Les Chroniques de Poulet Pou : nouvelles réflexions sur L’Odyssée

Le visage du Cyclope Polyphème est déformé de telle sorte que son œil s’oriente verticalement — en dessous, en amorce du mouvement, le nez est tordu, on pense à la gueule de travers des poissons plats type turbot ou sole.

Les Lestrygons sont en armure médiévale intégrale à la Excalibur. Les Grecs un peu aussi, du reste — amusante position dans laquelle ils se tiennent souvent au repos, les mains agrippées à l’encolure du plastron, comme s’ils cherchaient à le desserrer pour mieux respirer. Le bateau utilisé pour représenter celui d’Ulysse est le Draken Harald Hårfagre, réplique moderne de navire viking. Autre réminiscence nordique — passons sur les histoires de marée favorable —, le corbeau en cage chez Circé. C’était ma sœur, mais on s’entend mieux comme ça.

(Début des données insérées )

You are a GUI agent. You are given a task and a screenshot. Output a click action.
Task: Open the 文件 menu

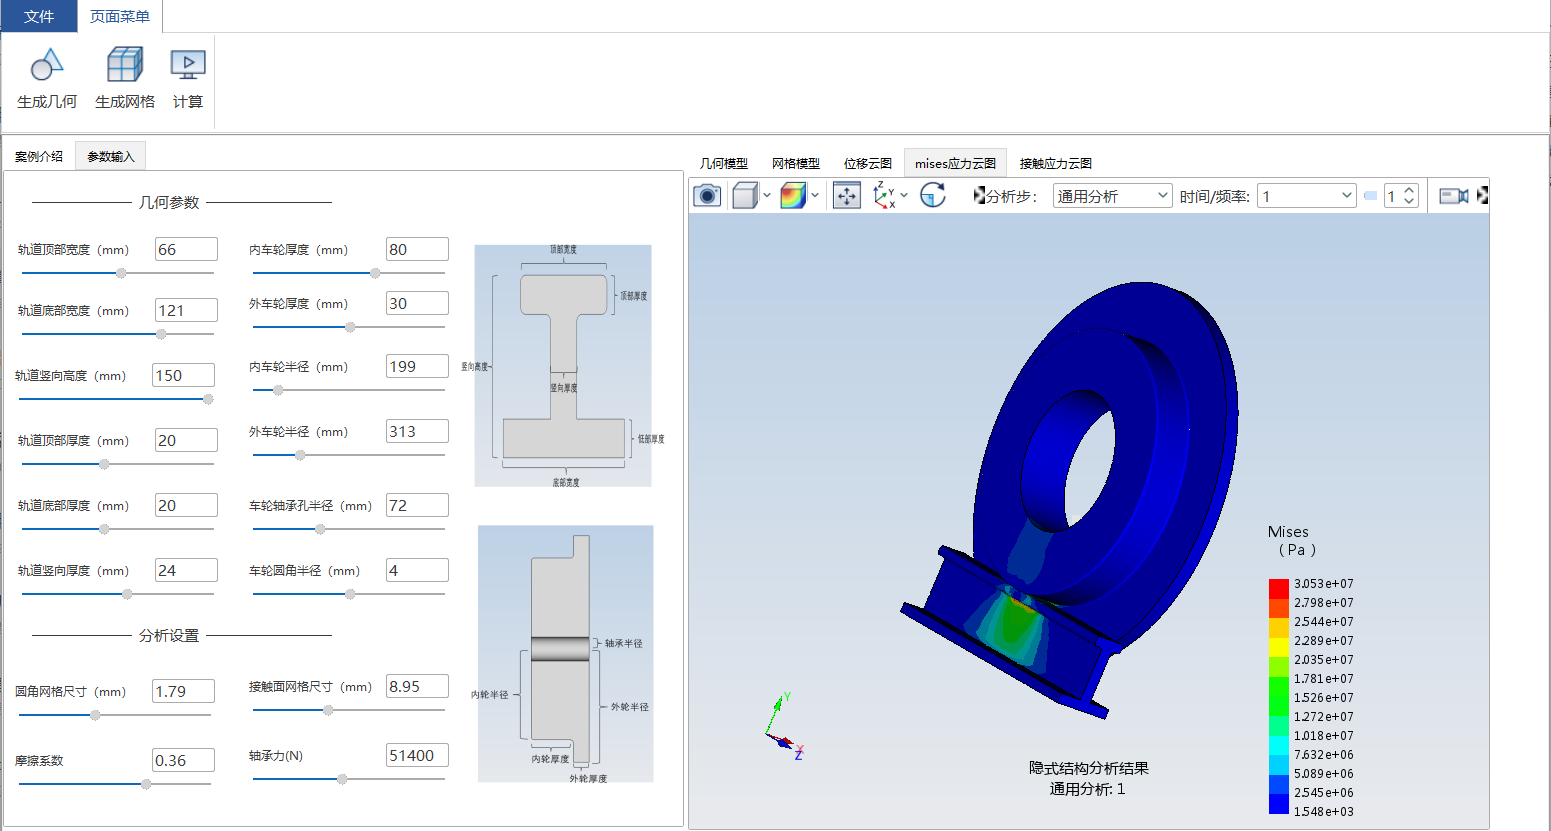point(39,16)
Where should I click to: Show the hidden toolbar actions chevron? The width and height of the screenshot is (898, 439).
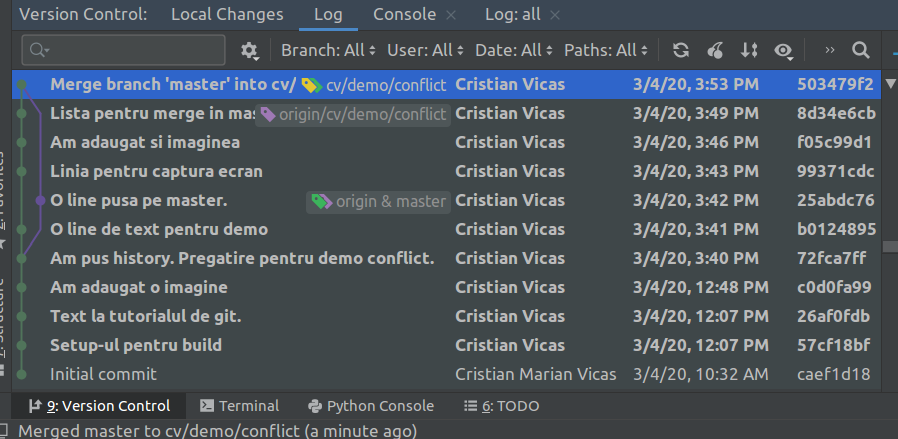(830, 50)
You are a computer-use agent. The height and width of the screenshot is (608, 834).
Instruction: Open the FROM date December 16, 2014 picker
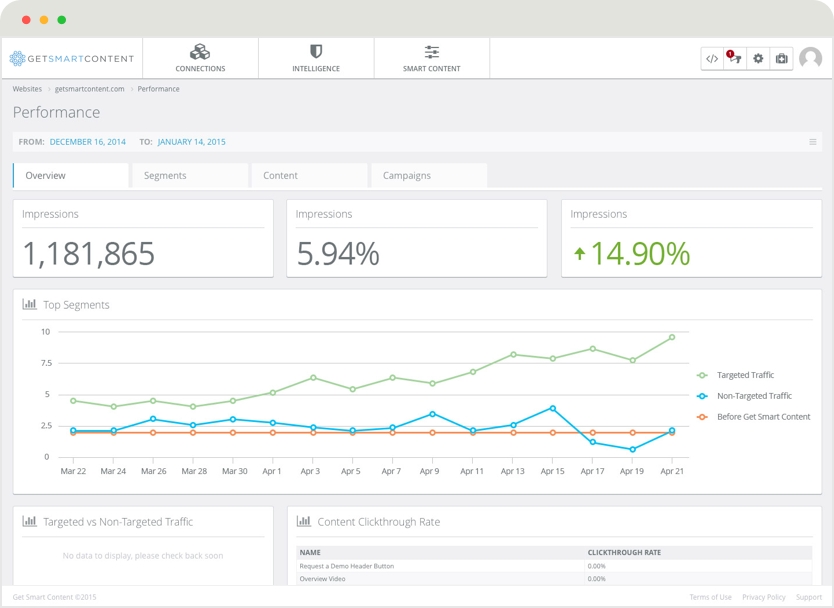(88, 142)
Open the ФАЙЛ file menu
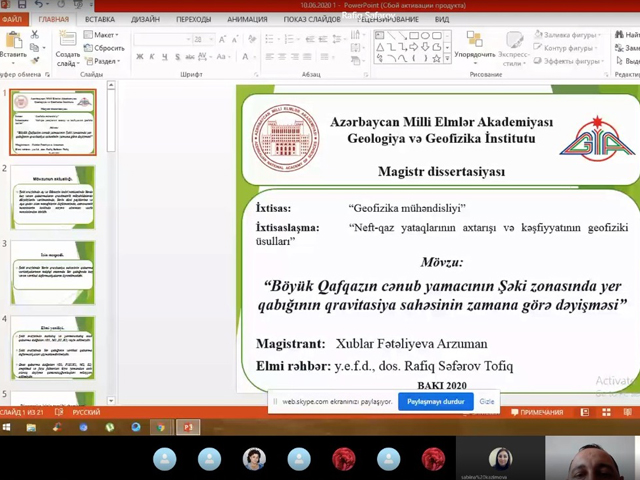The width and height of the screenshot is (640, 480). 12,19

À un moment, Télémaque jeté dans l’atmosphère viciée façon Danemark de la cour d’Ithaque porte une tenue qui évoque un costume écossais, avec kilt et longues chaussettes — mais mes souvenirs confus des Dupondt dans Tintin me font me demander s’il n’existe pas un costume traditionnel grec du même style. Avec ça, plus les disputes avec Lady Pénélope, et les arbres qui bougent comme à Birnam dans la forêt des Lestrygons, on pense fugitivement à Macbeth ou Hamlet. Le saviez-vous, dans la tradition du péplum hollywoodien, les acteurs sont censés prendre un accent british pour figurer l’Antique. Ici tout le monde parle en américain. Ten years on this fucking beach.

Ces anachronismes nous disent-ils, de nos jours, on ne peut plus avoir un Ulysse inscouciant et joyeux, massacrant ses ennemis avec le grand sourire de Kirk Douglas, sans jamais ressentir la moindre culpabilité. Ulysse est contrit, ou presque. Pas de rodomontades en quittant Polyphème — du reste, aucun échange verbal entre Ulysse et le monstre, pas de mon nom est Personne, juste une flèche en bonus du pieu fatal avant de partir, par pure méchanceté.

Pas de dieux. Pas d’Hermès messager apparaissant à Calypso pour lui ordonner de libérer Ulysse, il suffira à la nymphe d’entendre le grondement du tonnerre pour comprendre qu’il est temps. Seule Athéna veut bien se montrer à Ulysse. Symbole de sa culpabilité, ses traits sont ceux d’une prêtresse troyenne à la pose étrangement christique, sur le point de se faire assassiner par les soldats grecs lors du sac de la ville. Ou ceux de la petite Iphigénie menée au sacrifice par son père à l’invraisemblable costume noir de superméchant hollywoodien.